_GIVEN ENTRIES_
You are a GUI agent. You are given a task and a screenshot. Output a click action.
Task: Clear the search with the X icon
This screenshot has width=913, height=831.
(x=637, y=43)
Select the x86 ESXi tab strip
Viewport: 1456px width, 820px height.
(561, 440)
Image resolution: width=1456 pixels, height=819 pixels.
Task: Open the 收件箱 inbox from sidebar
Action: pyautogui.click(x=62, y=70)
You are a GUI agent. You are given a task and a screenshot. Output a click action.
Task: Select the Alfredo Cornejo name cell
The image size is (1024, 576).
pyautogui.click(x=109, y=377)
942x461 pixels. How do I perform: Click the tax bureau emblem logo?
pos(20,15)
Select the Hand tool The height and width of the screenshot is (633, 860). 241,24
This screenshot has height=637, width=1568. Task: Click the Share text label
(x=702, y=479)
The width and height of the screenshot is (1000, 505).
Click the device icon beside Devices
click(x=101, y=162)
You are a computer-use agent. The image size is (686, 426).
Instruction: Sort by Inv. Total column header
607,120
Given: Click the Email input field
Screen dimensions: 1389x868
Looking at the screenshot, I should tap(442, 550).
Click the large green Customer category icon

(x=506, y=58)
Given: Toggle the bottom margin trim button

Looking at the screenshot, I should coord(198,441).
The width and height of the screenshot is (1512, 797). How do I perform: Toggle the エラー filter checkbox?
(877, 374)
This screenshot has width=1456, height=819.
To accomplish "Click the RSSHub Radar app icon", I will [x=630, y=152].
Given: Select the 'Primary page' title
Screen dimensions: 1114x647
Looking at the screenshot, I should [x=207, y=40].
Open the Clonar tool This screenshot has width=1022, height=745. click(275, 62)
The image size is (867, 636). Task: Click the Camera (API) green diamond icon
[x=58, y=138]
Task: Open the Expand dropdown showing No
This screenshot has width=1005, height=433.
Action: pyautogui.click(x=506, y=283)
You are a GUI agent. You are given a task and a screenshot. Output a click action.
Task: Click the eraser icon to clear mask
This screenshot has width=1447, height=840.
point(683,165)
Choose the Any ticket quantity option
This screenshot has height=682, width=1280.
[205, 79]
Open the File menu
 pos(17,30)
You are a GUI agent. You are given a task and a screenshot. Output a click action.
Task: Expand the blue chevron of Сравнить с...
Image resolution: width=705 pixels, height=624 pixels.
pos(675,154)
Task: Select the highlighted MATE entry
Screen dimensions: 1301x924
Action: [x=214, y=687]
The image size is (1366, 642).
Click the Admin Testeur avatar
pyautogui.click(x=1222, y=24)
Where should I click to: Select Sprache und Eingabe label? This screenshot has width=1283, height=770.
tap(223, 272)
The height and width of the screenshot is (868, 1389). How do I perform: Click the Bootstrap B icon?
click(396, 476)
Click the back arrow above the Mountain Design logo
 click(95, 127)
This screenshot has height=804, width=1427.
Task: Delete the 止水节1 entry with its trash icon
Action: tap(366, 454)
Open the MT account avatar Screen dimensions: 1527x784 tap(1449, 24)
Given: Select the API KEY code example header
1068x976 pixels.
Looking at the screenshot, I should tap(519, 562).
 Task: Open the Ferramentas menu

_PROBLEM TO WORK ON_
Can you copy out every one of the entries above, word for word?

_THE SOLUTION_
You are a GUI agent. You are given a task and a screenshot. Output a click action.
Task: Clear the search with the X icon
This screenshot has width=913, height=831.
(x=637, y=43)
Select the x86 ESXi tab strip
Viewport: 1456px width, 820px height.
(561, 440)
Image resolution: width=1456 pixels, height=819 pixels.
Task: Open the 收件箱 inbox from sidebar
Action: pyautogui.click(x=62, y=70)
You are a GUI agent. You are given a task and a screenshot. Output a click action.
Task: Select the Alfredo Cornejo name cell
The image size is (1024, 576).
pyautogui.click(x=109, y=377)
942x461 pixels. How do I perform: Click the tax bureau emblem logo?
pos(20,15)
Select the Hand tool The height and width of the screenshot is (633, 860). 241,24
This screenshot has height=637, width=1568. Task: Click the Share text label
(x=702, y=479)
The width and height of the screenshot is (1000, 505).
Click the device icon beside Devices
click(x=101, y=162)
You are a computer-use agent. The image size is (686, 426).
Instruction: Sort by Inv. Total column header
607,120
Given: Click the Email input field
Screen dimensions: 1389x868
Looking at the screenshot, I should tap(442, 550).
Click the large green Customer category icon

(x=506, y=58)
Given: Toggle the bottom margin trim button

Looking at the screenshot, I should coord(198,441).
The width and height of the screenshot is (1512, 797). How do I perform: Toggle the エラー filter checkbox?
(877, 374)
This screenshot has width=1456, height=819.
To accomplish "Click the RSSHub Radar app icon", I will [x=630, y=152].
Given: Select the 'Primary page' title
Screen dimensions: 1114x647
Looking at the screenshot, I should [x=207, y=40].
Open the Clonar tool This screenshot has width=1022, height=745. click(275, 62)
The image size is (867, 636). Task: Click the Camera (API) green diamond icon
[x=58, y=138]
Task: Open the Expand dropdown showing No
This screenshot has width=1005, height=433.
Action: pyautogui.click(x=506, y=283)
You are a GUI agent. You are given a task and a screenshot. Output a click action.
Task: Click the eraser icon to clear mask
This screenshot has width=1447, height=840.
point(683,165)
Choose the Any ticket quantity option
This screenshot has height=682, width=1280.
[205, 79]
Open the File menu
 pos(17,30)
You are a GUI agent. You are given a task and a screenshot. Output a click action.
Task: Expand the blue chevron of Сравнить с...
Image resolution: width=705 pixels, height=624 pixels.
pos(675,154)
Task: Select the highlighted MATE entry
Screen dimensions: 1301x924
Action: [x=214, y=687]
The image size is (1366, 642).
Click the Admin Testeur avatar
pyautogui.click(x=1222, y=24)
Where should I click to: Select Sprache und Eingabe label? This screenshot has width=1283, height=770.
tap(223, 272)
The height and width of the screenshot is (868, 1389). How do I perform: Click the Bootstrap B icon?
click(396, 476)
Click the back arrow above the Mountain Design logo
 click(95, 127)
This screenshot has height=804, width=1427.
Task: Delete the 止水节1 entry with its trash icon
Action: tap(366, 454)
Open the MT account avatar Screen dimensions: 1527x784 tap(1449, 24)
Given: Select the API KEY code example header
1068x976 pixels.
Looking at the screenshot, I should tap(519, 562).
 Task: Open the Ferramentas menu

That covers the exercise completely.